# 1 month post op-my success story



## Mike1973 (Feb 25, 2016)

This forum was pretty useful to me as I was prepping for surgery so I thought I would share my story and let people know that it isn't really that bad!

Back in Oct. my primary care Dr. felt what he thought was an enlargement on the left side of my thyroid (he checks often due to a family history of thyroid issues. 6 of 10 grandchildren on 1 side of the family have some sort of issue) and ordered an ultrasound. He is pretty cautious so I figured it was just a precaution but then I got the "The Dr. would like to discuss your test" phone call. Uh oh!

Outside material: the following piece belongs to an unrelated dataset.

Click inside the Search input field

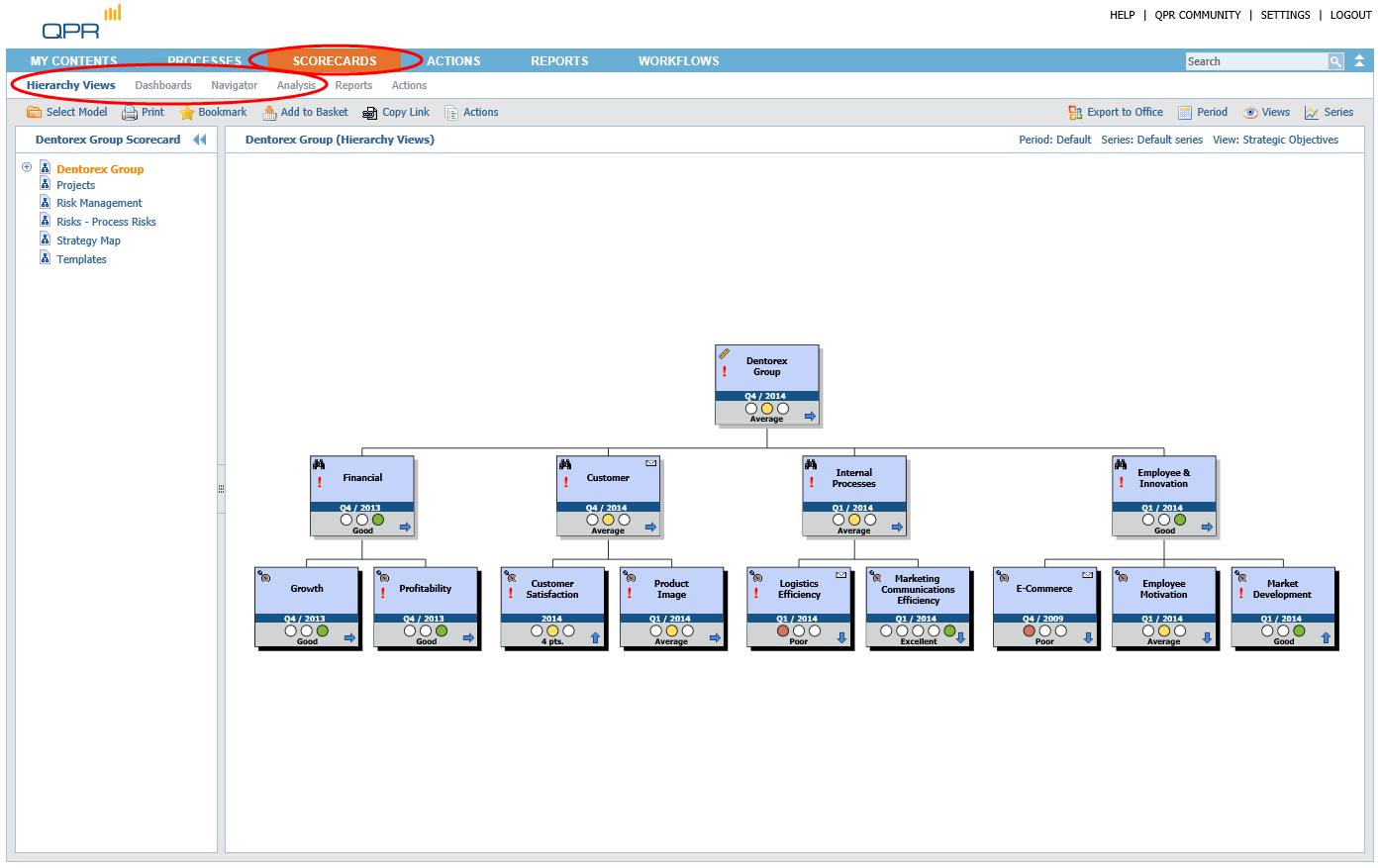tap(1255, 61)
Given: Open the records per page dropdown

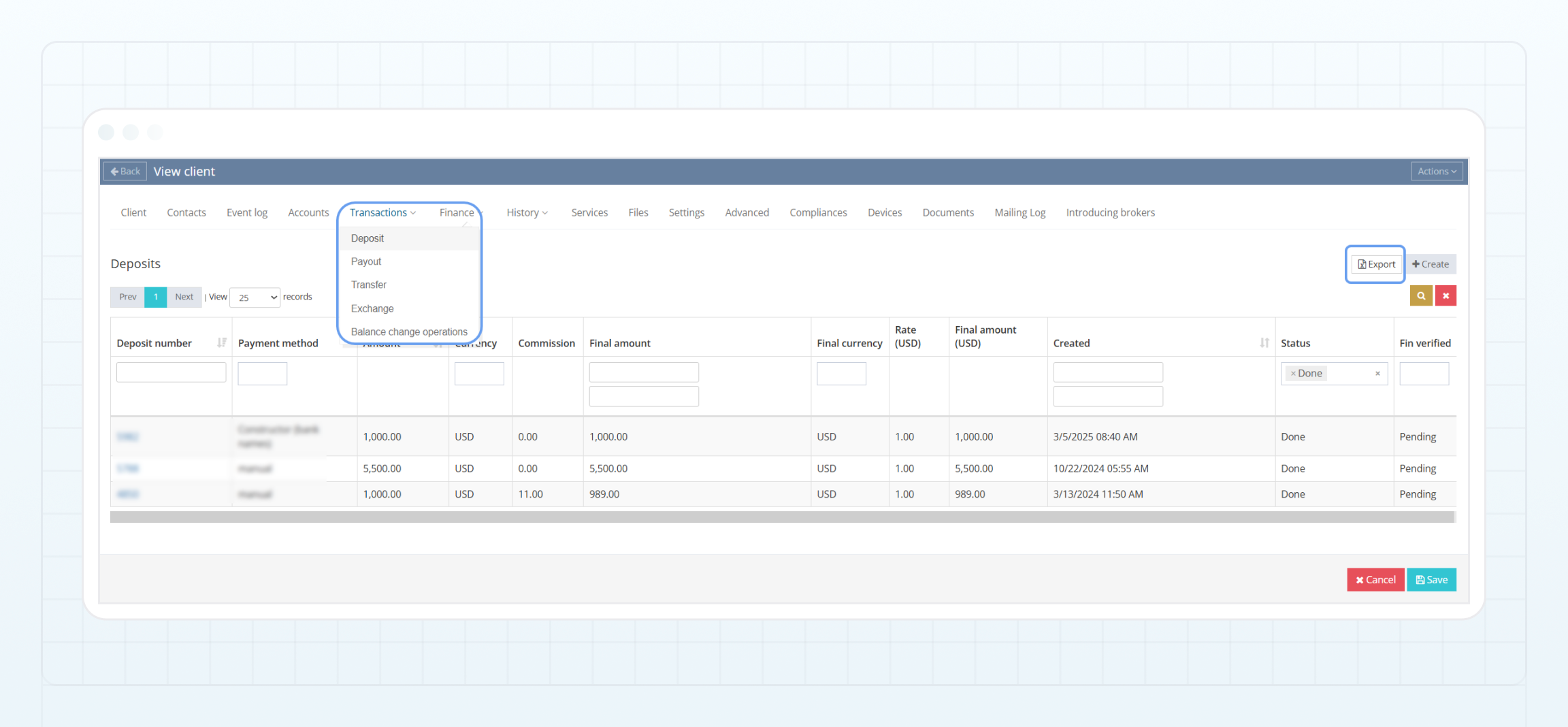Looking at the screenshot, I should coord(256,297).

I had 8 nodules, all fairly small (2mm-ish) except for 1 that was 1.3cm. He sent me to an endo who surprised me with a ultrasound guided biopsy after the apt with him. Apparently, 1cm is the threshold that they use, anything bigger gets a biopsy. I'll say that of the whole process, that was probably the worst thing, I didn't really enjoy the biopsy! The initial results came back atypical (some odd cells, but they can't call it cancer) so it was sent out for genetic testing. That came back with a 40% chance that it was cancer so off to meet the surgeon I went. (side note, they sent me to a general surgeon who I'm sure was capable but I wanted someone who specializes in this. I found a Dr. locally that is an ENT surgeon and has done thousands of these surgeries)

Met with the surgeon and made the decision to do a total thyroidectomy since the nodules on the other side would have to be monitored forever and I wanted to avoid being cut open again if possible!

Surgery day I was pretty nervous, I'm 42 and have never had ANY medical procedure, I was really worried about going under and had read too many horror books about people being awake during surgery, etc. Got all wired up with the IV, met with the surgeon and anesthesiologist (who helped put me at ease a bit), they gave me a shot of happy juice and off I went. Went into the OR at 7:30 and woke up in recovery at 9:30. 1st reaction was more of a sore throat from the tube than pain from the incision so they gave me some pain meds and some anti-nausea meds too. Spent 1 night in the hospital, the PA came around 7:00 the next morning to remove the drain, that woke me up a bit! It stings but its over pretty quick. I took 1 week off work but was pretty mobile the day after I got home, driving within 2 days. Pain was minimal, never took the hydrocodone they gave me for home. I did sleep in a chair the 1st couple nights to keep the neck elevated and help with swelling.

2 week post op follow up, the bumped me from 175mcg levothyroxine to 200 (I'm not particularly small) and took the steristrips off. The incision had some swelling (and even now has some texture to it) but they said that its all normal and that my incision was pretty small for a TT. I was back working out after 2 weeks. I was on the very low end of normal for my pre-op numbers so being on the meds I actually feel really good. Have lots of energy, etc! Blood work every 6 weeks for a little while to monitor things.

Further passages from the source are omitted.